This question is different from this question as I want to find all primitive roots, and not just some.
Is my following approach correct?
We have $121=11^2$, with $11$ an odd prime, and $2 \ge 1$, hence $\mathbb{Z}/ 11^2 \mathbb{Z}$ is cyclic.
Now we want to find a generator for $\mathbb{Z}/11^2\mathbb{Z}$. I found a suggestion for this here see the answer by Jack D'Aurizio, but it required some theory I didn't cover (Hensel's lifting lemma), so I try something different.
We have that $\phi(121) = 110 = 2*5*11$, hence we look for an element of order $110$. We pick elements from $k = 2,3,4, …$, and compute $k^n$ for $n \in \{2,5,11,2*5,2*11,5*11 \}$ if all of these give $k^n\not=1$ we know that $k$ is a primitive root modulo $121$.
Can this process of finding a generator been done more efficient?
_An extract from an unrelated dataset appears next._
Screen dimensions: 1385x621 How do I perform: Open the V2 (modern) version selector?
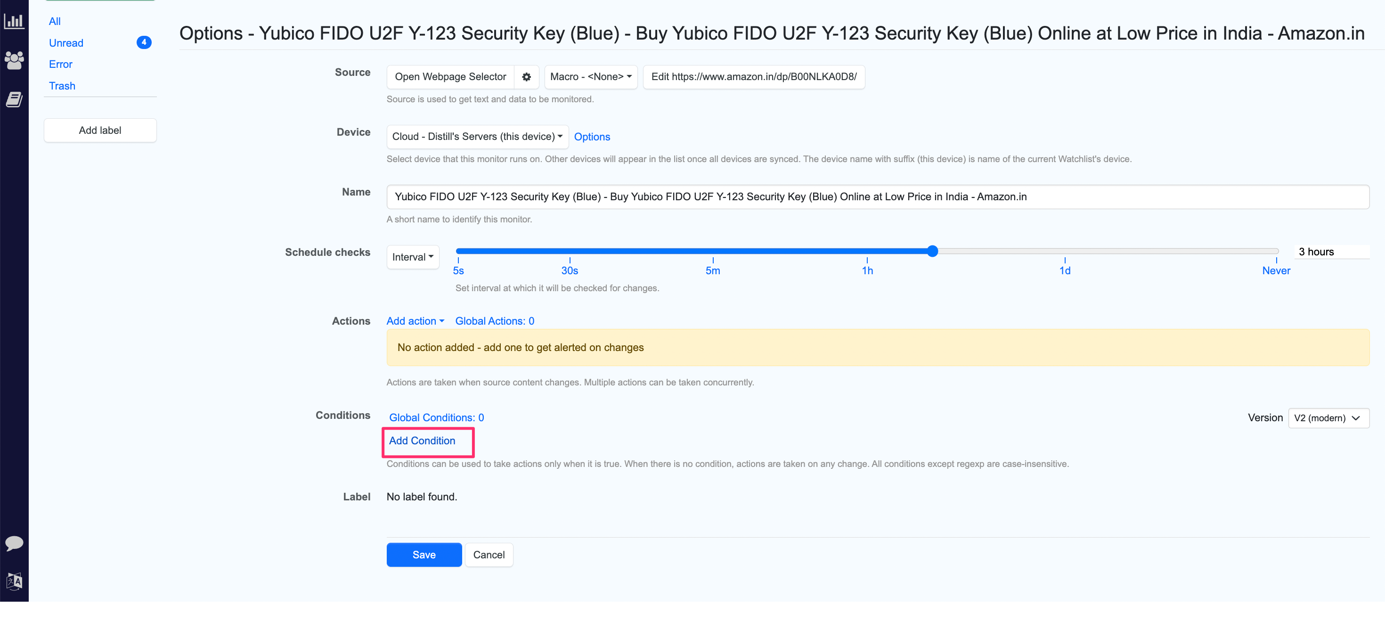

An idea would be this: suppose we find $k,l,m$ of orders $2,5,11$ respectively we know that $klm$ has order $2*5*11$ by them being coprime. Am I correct?
Now we have the following group isomorphism $\psi : (\mathbb{Z}\backslash 110\mathbb{Z},+) \rightarrow (\mathbb{Z}\backslash 121\mathbb{Z})^*$ given by: $\psi(n) = k^n$. Now a primitive root modulo 121 are precisely the elements of order $110$. As Dietrich Burde mentioned: $(\mathbb{Z}\backslash 110\mathbb{Z},+)$ is cyclic, hence it has $\phi(110) = 40$ generators.
And as isomorphisms preserve order. It suffices to find all elements of order $110$ in $(\mathbb{Z}\backslash 110\mathbb{Z},+)$. But $n \in (\mathbb{Z}\backslash 110\mathbb{Z},+)$ has order 110 IFF $\gcd(n,121) = 1$. Hence we need to find all elements in $(\mathbb{Z}\backslash 110\mathbb{Z},+)$ that are coprime with $110$.
Is there an efficient way to do this? Now given such an $n \in (\mathbb{Z}\backslash 110\mathbb{Z},+)$, we obtain the corresponding primitive root modulo $121$ via $\psi(n)=k^n$.
Best Answer
Here is one way to do it that requires knowing only a primitive root $\bmod p$ to get all primitive roots $\bmod p^2$, provided that $p$ is twice a smaller prime plus $1$, so that all nonzero residues besides $\pm 1$ are either quadratic or primitive. I will demonstrate it for $p=5$ letting you apply it for $p=11$.
Start with $2$ as a primitive root $\bmod 5$. Then there will be a series of primitive roots $\equiv 5k+2 \bmod 25$. For one residue $k \bmod 5$ we will have $(5k+2)^4\equiv 1 \bmod 25$ and that value of $k$ must be rejected, but other values of $k$ will all work.
Use the Binomial Theorem to get $(5k+2)^4$, but retain only the first ad zero powers of $k$ (why?). Thus
$(5k+2)^4 \equiv (4)(5k)(2^3)+2^4 \equiv 1 \bmod 25$
$10k+16 \equiv 1, 10k \equiv 10 \bmod 25$
Divide by $10$ noting that the modulus is to be divided by $gcd(10,25)=5$. Then $k\equiv 1 \bmod 5$ meaning $7$ will not be a primitive root $\bmod 25$ but all other residues two greater than a multiple of $5$ will work. We therefore get a subset of primitive roots:
$\{2,12,17,22\}$
Now take the root we rejected, $7$. If we multiply the above primitive roots by it, we get nonprimitive roots because these are quadratic residues. But multiply by $7$ twice, that is by $7^2$, and we get another set of primitive roots because the products are non-quadratic and also miss being $\equiv -1 \bmod 5$. Since $7^2 \equiv 24 \equiv -1 \bmod 25$ this gives another subset of primitive roots
$\{3,8,13,23\}$
Multiplying by $7^2$ again cycles us back to the first subset, so the complete set of primitive roots $\bmod 25$ will be the union of the two subsets
$\{2,3,8,12,13,17,22,23\}$.
Now apply this method to$11=2×5+1$ and see what happens. Since $11$, like $5$, is not one greater or one less than a multiple of $8$, $2$ will be a primitive root $\bmod 11$. Since there are four such primitive roots $\bmod 11$ overall you will need to generate four subsets before taking their union.